Passage to read
- Opening Delimiter -
Cambodian Gangster Appeals NZ Manslaughter Conviction

The man who orchestrated the kidnapping of an Auckland mother of three using the Head Hunters’ hit squad is appealing his manslaughter conviction.

Seng Lek Liev was sentenced to 12 years and four months’ imprisonment for the kidnapping and manslaughter of Jindarat Prutsiriporn.

The Thai woman was held hostage for 22 hours during late February and early March 2016.

While being transported in the boot of a car she was able to pry open the hatch and flung herself onto the road in a desperate bid to escape.

But she hit her head and died in hospital two days later.

Today, in the Court of Appeal, Liev sought to overturn his manslaughter conviction and sentence.

He did not appeal his kidnapping conviction and accepted his lead role in the plot.

Following a 10-week trial in 2017, the Herald revealed extensive details of Liev’s scheme to kidnap the 50-year-old woman.
- Closing Delimiter -
Information provided
- Opening Delimiter -
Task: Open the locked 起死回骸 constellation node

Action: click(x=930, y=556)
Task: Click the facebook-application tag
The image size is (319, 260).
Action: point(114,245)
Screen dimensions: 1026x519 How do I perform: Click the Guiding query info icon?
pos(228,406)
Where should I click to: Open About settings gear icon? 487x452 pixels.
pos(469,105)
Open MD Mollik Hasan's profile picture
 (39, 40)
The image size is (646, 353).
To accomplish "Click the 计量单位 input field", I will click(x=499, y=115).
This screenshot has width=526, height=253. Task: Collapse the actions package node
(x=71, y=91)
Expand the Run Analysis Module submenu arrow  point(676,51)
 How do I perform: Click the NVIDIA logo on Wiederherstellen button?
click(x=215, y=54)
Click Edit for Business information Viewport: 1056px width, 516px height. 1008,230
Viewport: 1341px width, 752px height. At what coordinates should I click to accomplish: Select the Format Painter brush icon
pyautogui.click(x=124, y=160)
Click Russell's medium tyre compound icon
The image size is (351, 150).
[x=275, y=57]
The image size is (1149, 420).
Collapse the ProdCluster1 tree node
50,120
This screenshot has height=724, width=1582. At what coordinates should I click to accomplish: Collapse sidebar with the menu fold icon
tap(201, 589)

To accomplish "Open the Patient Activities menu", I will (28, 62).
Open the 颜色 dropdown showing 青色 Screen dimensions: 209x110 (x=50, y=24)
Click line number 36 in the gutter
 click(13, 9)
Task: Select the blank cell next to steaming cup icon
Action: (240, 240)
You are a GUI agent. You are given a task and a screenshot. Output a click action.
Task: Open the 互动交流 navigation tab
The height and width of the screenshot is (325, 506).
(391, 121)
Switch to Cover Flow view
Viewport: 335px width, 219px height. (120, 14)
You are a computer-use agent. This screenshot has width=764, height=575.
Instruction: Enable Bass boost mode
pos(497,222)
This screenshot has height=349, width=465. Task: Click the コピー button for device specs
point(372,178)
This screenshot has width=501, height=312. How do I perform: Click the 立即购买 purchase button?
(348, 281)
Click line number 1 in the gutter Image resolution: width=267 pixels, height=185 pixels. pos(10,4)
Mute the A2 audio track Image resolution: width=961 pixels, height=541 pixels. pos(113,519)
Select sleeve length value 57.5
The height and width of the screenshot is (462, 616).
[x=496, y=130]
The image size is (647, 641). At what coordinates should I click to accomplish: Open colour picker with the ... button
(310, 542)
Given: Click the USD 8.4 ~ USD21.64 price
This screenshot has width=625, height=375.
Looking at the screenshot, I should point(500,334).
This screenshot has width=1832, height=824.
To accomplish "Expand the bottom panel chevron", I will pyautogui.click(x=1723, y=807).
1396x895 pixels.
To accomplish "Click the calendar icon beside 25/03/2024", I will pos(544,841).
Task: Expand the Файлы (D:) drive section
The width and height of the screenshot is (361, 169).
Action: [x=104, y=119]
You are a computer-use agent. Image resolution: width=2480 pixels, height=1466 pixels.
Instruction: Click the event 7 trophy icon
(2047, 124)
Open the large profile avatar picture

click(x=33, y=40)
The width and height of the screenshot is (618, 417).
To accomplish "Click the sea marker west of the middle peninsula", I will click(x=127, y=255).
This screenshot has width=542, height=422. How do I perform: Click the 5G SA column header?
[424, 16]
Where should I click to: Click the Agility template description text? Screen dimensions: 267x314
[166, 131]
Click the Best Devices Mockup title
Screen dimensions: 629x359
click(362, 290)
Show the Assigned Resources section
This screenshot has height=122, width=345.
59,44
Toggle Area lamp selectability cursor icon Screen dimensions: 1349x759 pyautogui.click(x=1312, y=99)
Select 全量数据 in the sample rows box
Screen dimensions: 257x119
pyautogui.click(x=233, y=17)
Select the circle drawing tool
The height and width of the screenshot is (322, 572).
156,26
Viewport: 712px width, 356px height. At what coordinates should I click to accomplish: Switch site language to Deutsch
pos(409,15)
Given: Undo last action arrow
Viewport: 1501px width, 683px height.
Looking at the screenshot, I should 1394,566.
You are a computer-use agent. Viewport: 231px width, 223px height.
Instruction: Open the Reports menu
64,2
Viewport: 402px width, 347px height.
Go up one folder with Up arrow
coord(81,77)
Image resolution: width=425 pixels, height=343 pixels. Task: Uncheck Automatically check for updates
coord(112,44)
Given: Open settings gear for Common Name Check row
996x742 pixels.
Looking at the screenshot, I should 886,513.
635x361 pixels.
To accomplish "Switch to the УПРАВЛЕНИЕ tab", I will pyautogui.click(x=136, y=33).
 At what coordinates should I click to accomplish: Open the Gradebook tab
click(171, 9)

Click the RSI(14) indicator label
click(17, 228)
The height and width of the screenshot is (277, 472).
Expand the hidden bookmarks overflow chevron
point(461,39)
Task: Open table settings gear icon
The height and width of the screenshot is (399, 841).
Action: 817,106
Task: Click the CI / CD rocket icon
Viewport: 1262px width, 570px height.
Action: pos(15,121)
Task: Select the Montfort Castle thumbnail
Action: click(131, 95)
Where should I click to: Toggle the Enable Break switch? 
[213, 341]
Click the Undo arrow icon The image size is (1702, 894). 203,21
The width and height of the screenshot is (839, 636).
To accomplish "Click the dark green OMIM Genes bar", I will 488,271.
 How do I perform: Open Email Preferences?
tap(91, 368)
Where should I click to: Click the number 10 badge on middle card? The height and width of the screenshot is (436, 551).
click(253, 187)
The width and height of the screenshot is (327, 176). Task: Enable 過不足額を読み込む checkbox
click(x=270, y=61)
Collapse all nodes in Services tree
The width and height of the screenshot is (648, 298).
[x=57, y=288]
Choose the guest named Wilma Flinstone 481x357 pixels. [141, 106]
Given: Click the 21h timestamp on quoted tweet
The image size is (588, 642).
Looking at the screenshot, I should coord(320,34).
- Closing Delimiter -
Exercise requirements
(a) From the news item about the manslaughter appeal, retype the part that opens with "Seng Lek Liev" and closes with "two days later.".
(b) According to the news item about the manslaughter appeal, how long was Jindarat Prutsiriporn held hostage?
The rows have no connection to the news item about the manslaughter appeal.

Solutions per task
(a)
Seng Lek Liev was sentenced to 12 years and four months’ imprisonment for the kidnapping and manslaughter of Jindarat Prutsiriporn.

The Thai woman was held hostage for 22 hours during late February and early March 2016.

While being transported in the boot of a car she was able to pry open the hatch and flung herself onto the road in a desperate bid to escape.

But she hit her head and died in hospital two days later.

(b) 22 hours